Eva Hedlund, membre du Conseil Scientifique de la Fondation Thierry Latran a publié récemment les résultats d’une étude très innovante dans la prestigieuse revue scientifique Brain permettant d’avancer dans la compréhension des mécanismes de dégénérescence des motoneurones par la mise en évidence de différences dans l’expression de certains gènes en relation avec leur vulnérabilité.

Dans les trois maladies neurodégénératives suivantes : sclérose latérale amyotrophique, atrophie musculaire spinale et atrophie musculaire spino-bulbaire, l’atteinte des motoneurones responsables des mouvements volontaires conduit à la mort ou à un sévère handicap. Les différentes populations de motoneurones en présence ne dégénèrent cependant pas toutes de la même manière.

L’équipe de recherche d’Ole Isacson* a ainsi avancé l’hypothèse selon laquelle l’analyse du code génétique relatif à ces populations pourrait permettre de comprendre leur vulnérabilité sélective face aux maladies. Pour cela, les scientifiques ont, à partir de rats sains, isolé les trois classes suivantes : les motoneurones spinaux-ventraux touchés dans les trois maladies, les motoneurones des nerfs crâniens inférieurs (CN12) touchés dans la SLA et l’atrophie musculaire spinobulbaire et les motoneurones des nerfs crâniens supérieurs (CN3/4) épargnés dans les trois maladies.

Les résultats des analyses moléculaires révèlent que les gènes ne s’expriment pas de la même façon dans les trois familles de motoneurones ci-dessus.

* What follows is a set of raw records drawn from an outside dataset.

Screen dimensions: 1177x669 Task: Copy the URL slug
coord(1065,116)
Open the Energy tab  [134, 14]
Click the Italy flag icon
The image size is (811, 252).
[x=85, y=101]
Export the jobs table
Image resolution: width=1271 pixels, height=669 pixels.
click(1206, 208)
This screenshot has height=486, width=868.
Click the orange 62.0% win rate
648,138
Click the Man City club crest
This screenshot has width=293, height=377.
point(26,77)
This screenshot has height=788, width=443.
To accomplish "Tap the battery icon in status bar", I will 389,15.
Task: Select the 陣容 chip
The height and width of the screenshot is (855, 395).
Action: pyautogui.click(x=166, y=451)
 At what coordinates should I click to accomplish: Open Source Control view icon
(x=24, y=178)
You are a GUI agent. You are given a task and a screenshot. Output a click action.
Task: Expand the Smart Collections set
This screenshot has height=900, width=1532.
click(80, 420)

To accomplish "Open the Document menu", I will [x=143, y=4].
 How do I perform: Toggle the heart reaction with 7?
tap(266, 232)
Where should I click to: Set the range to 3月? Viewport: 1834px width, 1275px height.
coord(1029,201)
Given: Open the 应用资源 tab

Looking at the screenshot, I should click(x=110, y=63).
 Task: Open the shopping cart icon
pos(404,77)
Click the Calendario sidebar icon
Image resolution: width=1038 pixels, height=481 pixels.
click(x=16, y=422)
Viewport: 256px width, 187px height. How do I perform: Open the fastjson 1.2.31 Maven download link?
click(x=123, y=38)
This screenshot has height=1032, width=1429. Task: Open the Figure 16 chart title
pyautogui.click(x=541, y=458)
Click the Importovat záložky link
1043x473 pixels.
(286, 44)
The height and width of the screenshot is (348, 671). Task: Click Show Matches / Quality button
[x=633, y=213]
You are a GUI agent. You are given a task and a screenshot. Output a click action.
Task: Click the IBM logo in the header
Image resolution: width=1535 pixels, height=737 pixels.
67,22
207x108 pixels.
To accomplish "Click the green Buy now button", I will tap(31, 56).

Deux gènes (IGF-2 et le gène de la guanine désaminase), dont l’action est protectrice vis-à-vis des motoneurones CN3/4 ont ainsi été remarqués. Les tests prouvent même qu’ils sont capables de lutter contre des substances toxiques (ici le glutamate). La découverte du fonctionnement de ces gènes explique en partie la résistance à la dégénérescence cellulaire des motoneurones de type CN3/4.

Des observations à venir, in vitro et sur des modèles animaux cette-fois, permettront d’approfondir la compréhension de ces mécanismes et aideront peut être un jour à combattre ces maladies.